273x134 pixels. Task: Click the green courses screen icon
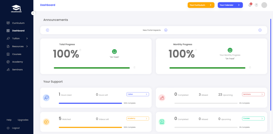(x=162, y=122)
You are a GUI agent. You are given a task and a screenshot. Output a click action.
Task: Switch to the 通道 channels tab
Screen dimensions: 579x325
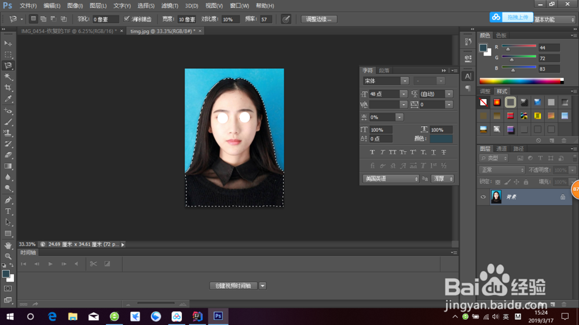click(501, 149)
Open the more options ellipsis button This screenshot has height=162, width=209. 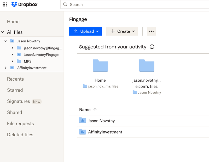click(x=152, y=31)
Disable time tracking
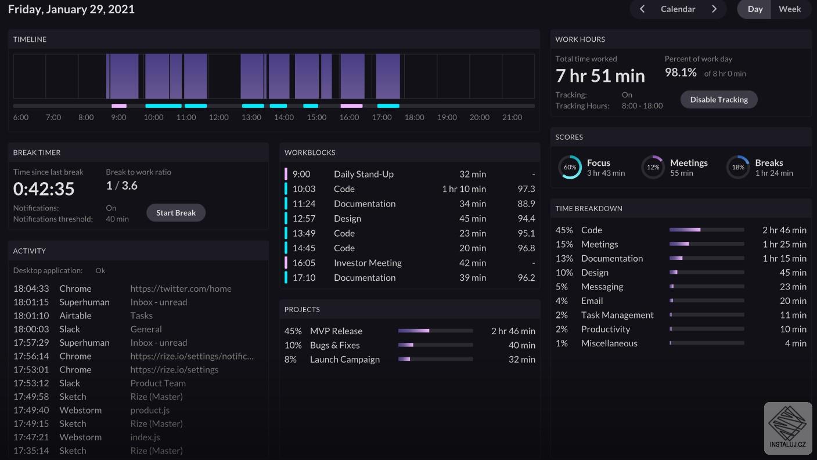The width and height of the screenshot is (817, 460). coord(718,100)
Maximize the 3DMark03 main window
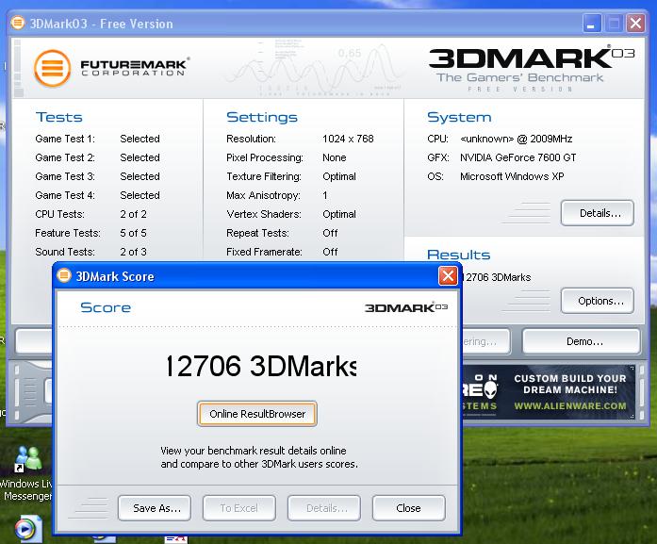The image size is (657, 544). [614, 23]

***

EXERCISE: Leave the pictures aside. Set down exactly the lines from the one with "Disable time tracking" through the final line of the listing above.

RESPONSE TO THIS EXERCISE:
Disable time tracking
The width and height of the screenshot is (817, 460). coord(718,100)
Maximize the 3DMark03 main window
The image size is (657, 544). [614, 23]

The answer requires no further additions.